§ TASK DETAILS: Your answer should hold only the lines from the one containing "Where should I" through the last line below, copied exactly; pictures stay out.

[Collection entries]
======

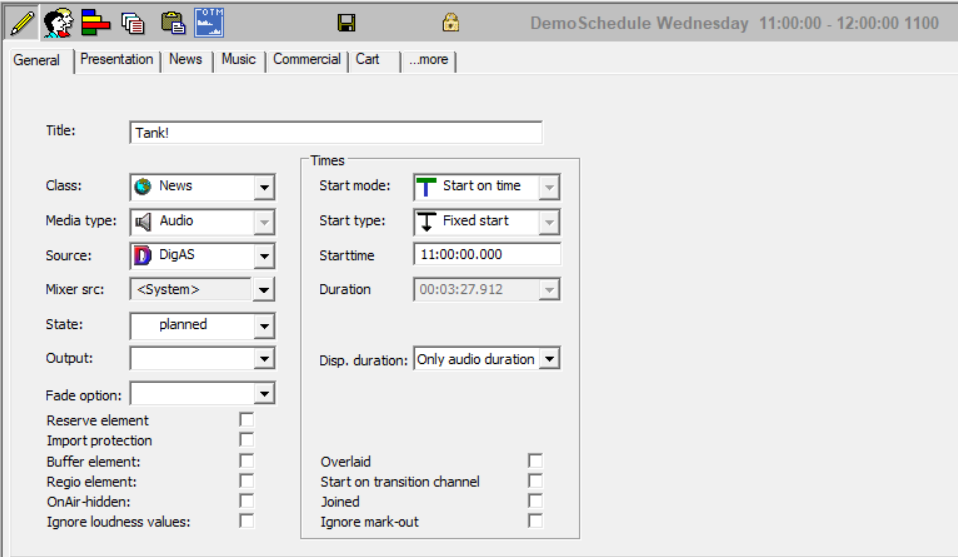Open the Class dropdown showing News
Screen dimensions: 958x557
pyautogui.click(x=264, y=187)

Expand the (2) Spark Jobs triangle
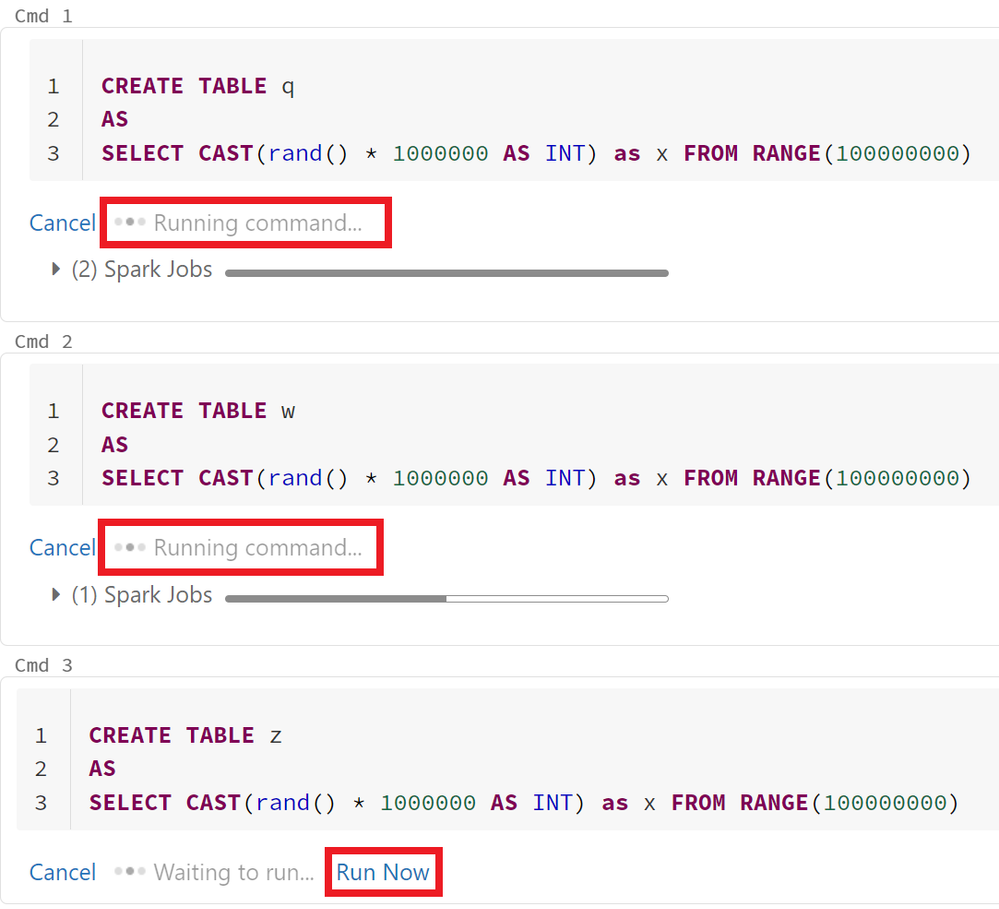point(57,270)
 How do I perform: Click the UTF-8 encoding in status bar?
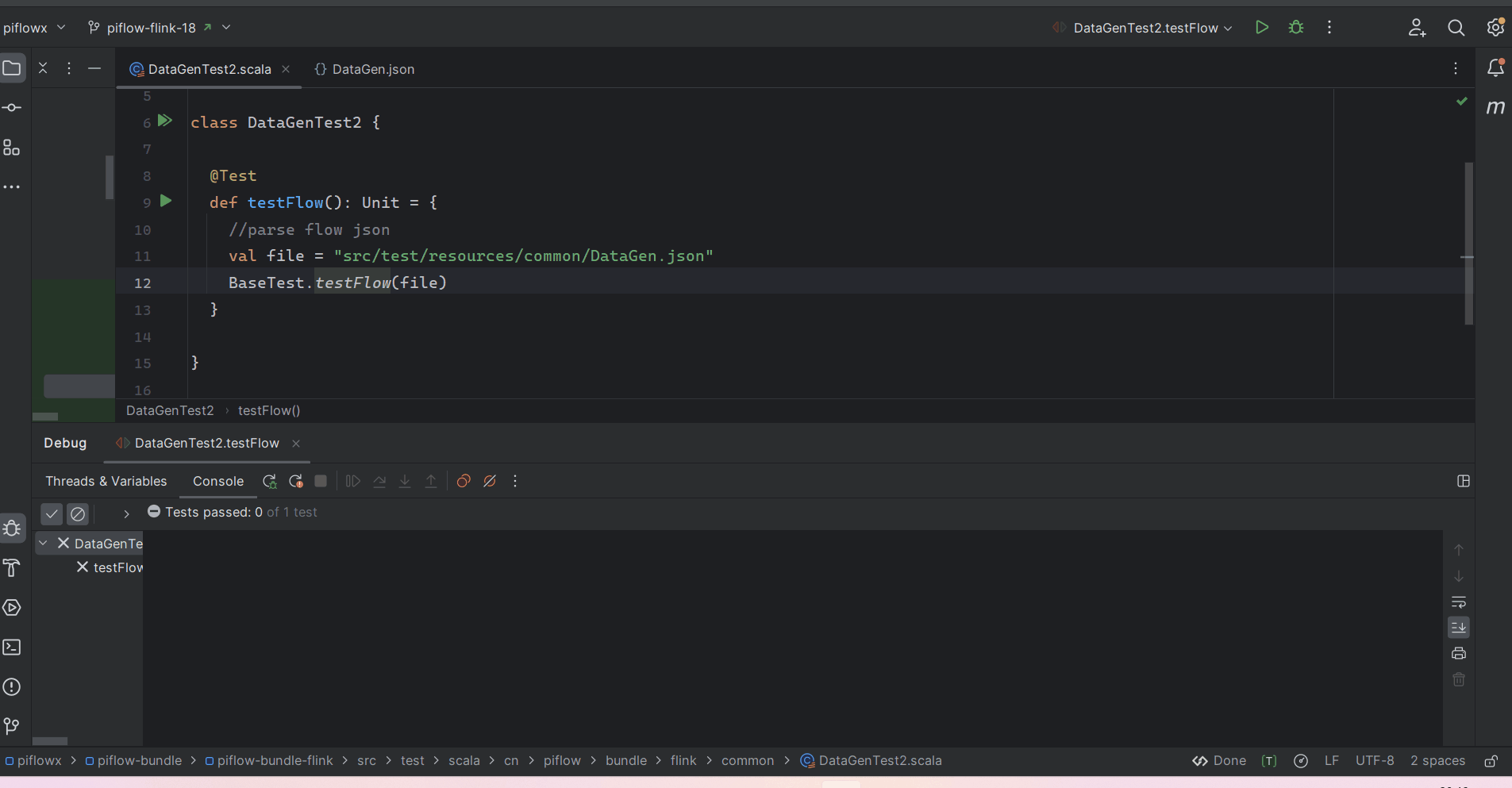[1375, 760]
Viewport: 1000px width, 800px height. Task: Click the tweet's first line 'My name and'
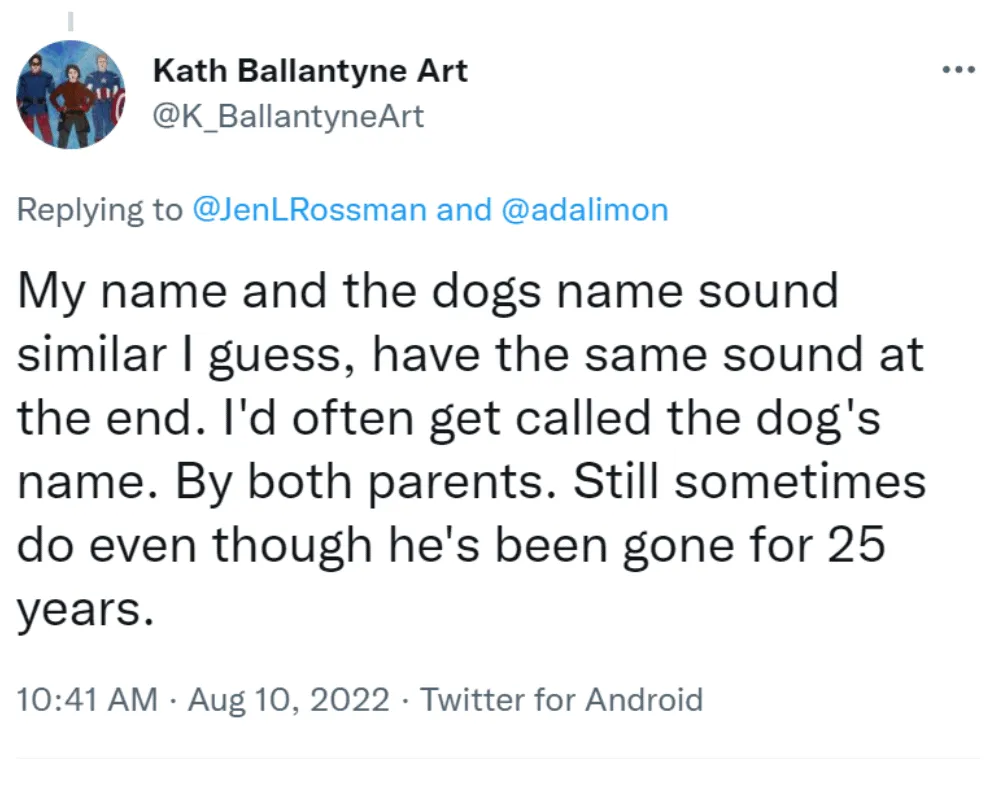172,291
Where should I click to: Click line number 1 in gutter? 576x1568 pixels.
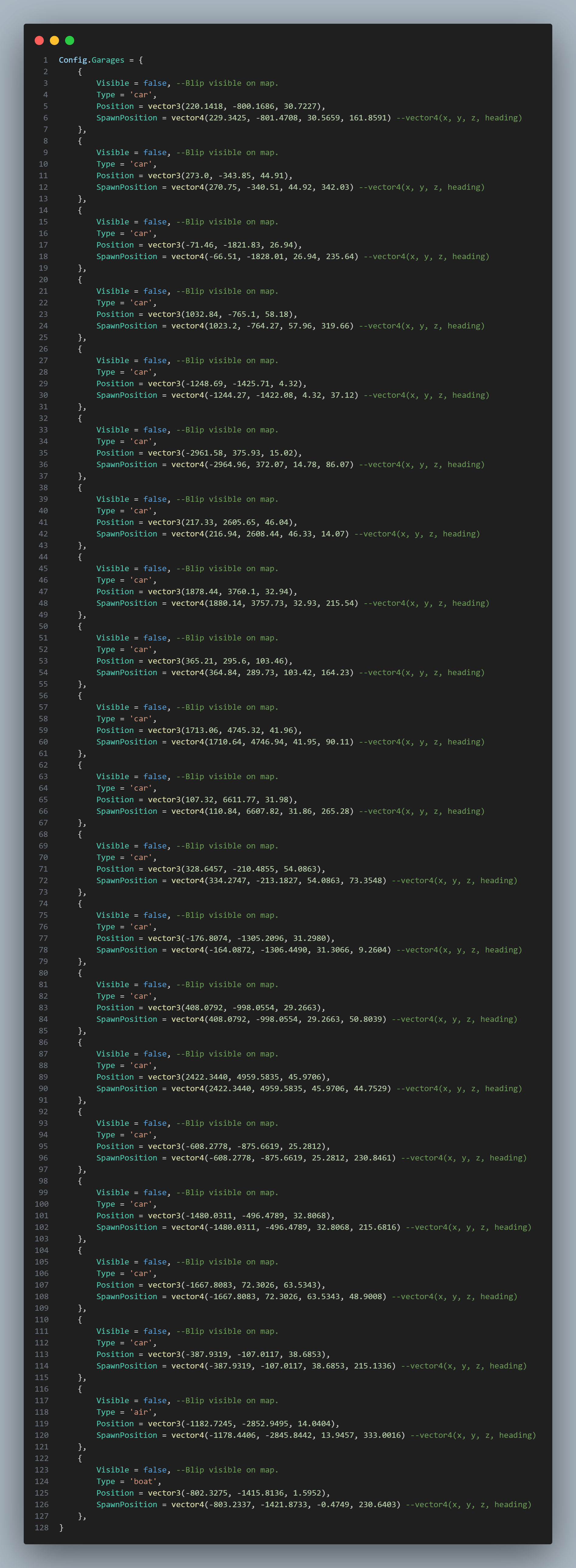click(x=45, y=60)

======

§ RESPONSE BELOW:
Where should I click to: Click line number 1 in gutter? 576x1568 pixels.
click(x=45, y=60)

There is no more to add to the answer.